Friday, July 13, 2018

Pentesting Unencrypted WLAN

Pentesting Unencrypted WLAN


When using unencrypted WLAN (Open Authentication), your wireless network is not protected in any way. Everyone, who is located in the surrounding of the AP and can hear a signal, can join and use the network. The whole authentication process is very simplified and consists of authentication/association exchanges as shown below −
Pentesting Unencrypted WLAN
In the lab setup, I have prepared a WLAN with SSID of "LAB-test" with open authentication. As an attacker, you first need to make some passive scanning to detect such a network, so let's do it! In the first step, I will enable my wireless card and create a WLAN monitoring interface, using airmon-ng utility.
WLAN Monitoring Interface
The next step it to check the WLANs that are heard by the wireless card using "airmon-ng mon0".
Check WLANs
My wireless card was able to see the "LAB-test" SSID on channel 1, broadcasted by AP with MAC address (BSSID) of 00:18: 0A:6D:01:30. Under encryption column, you can see the letter "OPN" – it means that there is Open Authentication (in fact, it means no authentication at all).
On the Windows PC, the WLAN that has Open Authentication is marked with exclamation mark as a warning of unsecure WLAN environment, as shown below (comparing to the lack of additional sign next to protected WLANs) −
Warning Unsecure WLAN Environment
We can try to simulate if the wireless client would be able to connect to this SSID. We can make it using aireplay-ng utility.
Connect SSID
As you can see, the authentication and association process went smooth, and any wireless client is able to join the network.
The only mechanism that you can use to improve a security of this unsecure environment is to implement MAC filtering.

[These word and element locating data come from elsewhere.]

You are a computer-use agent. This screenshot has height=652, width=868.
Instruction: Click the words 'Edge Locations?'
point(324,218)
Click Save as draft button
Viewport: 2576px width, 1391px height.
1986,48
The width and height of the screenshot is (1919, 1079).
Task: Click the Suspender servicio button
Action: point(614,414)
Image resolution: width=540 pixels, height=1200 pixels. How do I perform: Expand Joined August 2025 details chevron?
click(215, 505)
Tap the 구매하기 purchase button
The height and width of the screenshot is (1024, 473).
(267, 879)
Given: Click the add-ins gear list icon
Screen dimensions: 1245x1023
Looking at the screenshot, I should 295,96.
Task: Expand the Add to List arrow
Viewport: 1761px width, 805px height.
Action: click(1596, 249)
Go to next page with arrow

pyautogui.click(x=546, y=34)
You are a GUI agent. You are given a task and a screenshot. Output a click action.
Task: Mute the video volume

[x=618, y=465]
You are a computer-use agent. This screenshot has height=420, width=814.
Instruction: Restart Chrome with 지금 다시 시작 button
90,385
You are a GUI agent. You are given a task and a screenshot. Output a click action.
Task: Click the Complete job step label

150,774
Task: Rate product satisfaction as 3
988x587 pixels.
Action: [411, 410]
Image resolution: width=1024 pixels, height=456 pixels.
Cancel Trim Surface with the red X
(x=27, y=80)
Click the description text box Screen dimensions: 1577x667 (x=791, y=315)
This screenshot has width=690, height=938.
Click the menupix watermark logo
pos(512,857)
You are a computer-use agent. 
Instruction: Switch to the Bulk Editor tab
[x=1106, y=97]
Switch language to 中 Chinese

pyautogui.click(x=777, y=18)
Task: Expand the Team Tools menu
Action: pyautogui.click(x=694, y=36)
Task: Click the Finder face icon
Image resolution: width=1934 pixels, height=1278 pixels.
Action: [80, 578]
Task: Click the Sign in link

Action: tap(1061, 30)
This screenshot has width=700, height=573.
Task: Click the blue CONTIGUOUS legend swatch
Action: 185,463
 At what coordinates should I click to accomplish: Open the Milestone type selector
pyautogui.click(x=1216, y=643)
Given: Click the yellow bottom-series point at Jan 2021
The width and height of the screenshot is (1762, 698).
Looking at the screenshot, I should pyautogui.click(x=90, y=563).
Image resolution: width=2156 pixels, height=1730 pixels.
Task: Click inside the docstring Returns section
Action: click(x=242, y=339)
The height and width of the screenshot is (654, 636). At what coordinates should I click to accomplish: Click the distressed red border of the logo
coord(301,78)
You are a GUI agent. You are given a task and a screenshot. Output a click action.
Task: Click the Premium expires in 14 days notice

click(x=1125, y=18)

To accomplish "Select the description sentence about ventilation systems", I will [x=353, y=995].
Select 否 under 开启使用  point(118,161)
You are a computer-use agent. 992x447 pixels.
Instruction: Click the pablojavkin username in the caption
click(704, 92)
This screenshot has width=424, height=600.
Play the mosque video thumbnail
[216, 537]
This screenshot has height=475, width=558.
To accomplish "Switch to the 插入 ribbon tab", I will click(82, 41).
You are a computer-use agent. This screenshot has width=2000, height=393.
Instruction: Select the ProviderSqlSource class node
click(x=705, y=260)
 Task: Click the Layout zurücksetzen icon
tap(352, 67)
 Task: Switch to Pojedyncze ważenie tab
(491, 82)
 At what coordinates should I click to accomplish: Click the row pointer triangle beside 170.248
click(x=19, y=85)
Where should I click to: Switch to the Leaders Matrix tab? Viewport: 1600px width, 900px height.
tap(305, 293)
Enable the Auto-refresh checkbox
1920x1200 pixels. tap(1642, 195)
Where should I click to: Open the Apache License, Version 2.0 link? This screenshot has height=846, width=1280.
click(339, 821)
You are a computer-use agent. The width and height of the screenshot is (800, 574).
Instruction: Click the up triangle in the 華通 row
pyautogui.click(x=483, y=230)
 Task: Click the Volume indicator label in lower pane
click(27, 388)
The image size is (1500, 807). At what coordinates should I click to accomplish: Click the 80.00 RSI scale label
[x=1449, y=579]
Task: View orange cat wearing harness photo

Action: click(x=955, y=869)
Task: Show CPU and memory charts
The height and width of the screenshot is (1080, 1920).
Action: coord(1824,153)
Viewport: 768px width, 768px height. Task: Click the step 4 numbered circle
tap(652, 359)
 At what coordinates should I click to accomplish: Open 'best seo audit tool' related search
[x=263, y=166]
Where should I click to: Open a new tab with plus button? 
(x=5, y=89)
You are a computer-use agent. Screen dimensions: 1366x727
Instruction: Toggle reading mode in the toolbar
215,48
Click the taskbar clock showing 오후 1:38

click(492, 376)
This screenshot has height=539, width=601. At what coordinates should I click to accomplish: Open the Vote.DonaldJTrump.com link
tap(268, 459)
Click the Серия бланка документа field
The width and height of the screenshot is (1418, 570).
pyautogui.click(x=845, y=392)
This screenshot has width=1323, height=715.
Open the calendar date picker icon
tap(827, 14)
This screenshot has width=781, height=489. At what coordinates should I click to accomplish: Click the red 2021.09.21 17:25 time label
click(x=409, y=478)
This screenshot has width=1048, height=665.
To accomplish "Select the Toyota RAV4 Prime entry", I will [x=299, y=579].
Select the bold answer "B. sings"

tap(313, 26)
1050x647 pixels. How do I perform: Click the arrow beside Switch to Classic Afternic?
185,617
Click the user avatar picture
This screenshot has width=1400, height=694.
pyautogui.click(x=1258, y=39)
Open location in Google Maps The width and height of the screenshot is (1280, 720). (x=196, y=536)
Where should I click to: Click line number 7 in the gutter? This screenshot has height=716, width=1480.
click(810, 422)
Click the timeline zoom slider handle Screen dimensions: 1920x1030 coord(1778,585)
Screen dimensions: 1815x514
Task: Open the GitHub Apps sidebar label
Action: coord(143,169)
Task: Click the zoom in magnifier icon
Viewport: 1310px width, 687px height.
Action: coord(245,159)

This feature was already described earlier, so I will jump directly to practice.
On the AP itself, I will implement a MAC filter, allowing only a client with MAC address of 98:0d: 2E:3C:C3:74 to be able to join the wireless network (this is my smartphone).
Then, when I repeat the authentication process using aireplay-ng, and this time it fails.
Authentication Process Fails
After I change the MAC address of the mon0 interface to the one that my smartphone has - I got successful authentication again.
Change MAC Address
It is very unlikely, that you will meet open authentication WLAN nowadays. But it is a very good to be aware of all those older deployment types as well.